--- Texte à lire ---
Loi Badinter : précisions sur la faute de la victime exclusive de réparation

Selon l’article 4 de la loi Badinter, lorsque plusieurs véhicules sont impliqués dans un accident de la circulation, chaque conducteur a droit à l’indemnisation des dommages qu’il a subis, sauf s’il a commis une faute ayant contribué à la réalisation de son préjudice.

À quelques jours de fêter le 40e anniversaire de la loi n° 85-677 du 5 juillet 1985, dite « loi Badinter », le contentieux est loin d’être épuisé, comme le révèle encore l’arrêt rendu par la deuxième chambre civile le 19 juin 2025 concernant la mise en œuvre de l’article 4, aux termes duquel « La faute commise par le conducteur du véhicule terrestre à moteur a pour effet de limiter ou d’exclure l’indemnisation des dommages qu’il a subis ».

--- Informations affichées ---

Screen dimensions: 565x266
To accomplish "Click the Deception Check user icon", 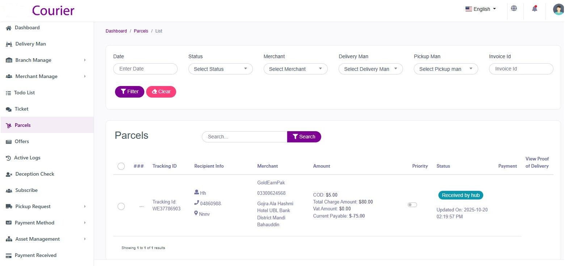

--- À faire ---
a: Recopiez le passage du texte sur la loi Badinter, depuis « Selon l’article 4 » jusqu'à « de son préjudice. » inclus.
b: Reprenez le texte sur la loi Badinter à partir de l'endroit où il s'arrête.

--- Réponses à l'exercice ---
a:
Selon l’article 4 de la loi Badinter, lorsque plusieurs véhicules sont impliqués dans un accident de la circulation, chaque conducteur a droit à l’indemnisation des dommages qu’il a subis, sauf s’il a commis une faute ayant contribué à la réalisation de son préjudice.

b:
En l’espèce, le 19 avril 2014, une personne est victime, au guidon de sa motocyclette, d’un accident de la circulation impliquant un autre véhicule terrestre à moteur. Après une expertise amiable, la victime assigne l’assureur de ce dernier devant un tribunal de grande instance en indemnisation de ses préjudices. Les juges du fond retiennent que la victime a commis une faute exclusive de tout droit à réparation (Aix-en-Provence, 28 sept. 2023). Cette dernière forme alors un pourvoi en cassation.

Le moyen pris en sa troisième branche, relative à la procédure pénale, conduit la deuxième chambre civile à casser l’arrêt de la cour d’appel pour violation de l’article 537 du code de procédure pénale, au motif que, l’agent de police n’ayant pas été présent lors de l’accident, son procès-verbal ne fait pas foi jusqu’à preuve contraire (pt 8).

C’est toutefois sans conteste la question soulevée par la cinquième branche du moyen, relative à la prise en compte de la faute contributive de la victime, qui vaut à l’arrêt commenté les honneurs d’une publication au Bulletin. Celui-ci offre en effet l’occasion à la Cour de cassation de clarifier les règles applicables en la matière, une certaine confusion semblant encore régner parmi les juges du fond.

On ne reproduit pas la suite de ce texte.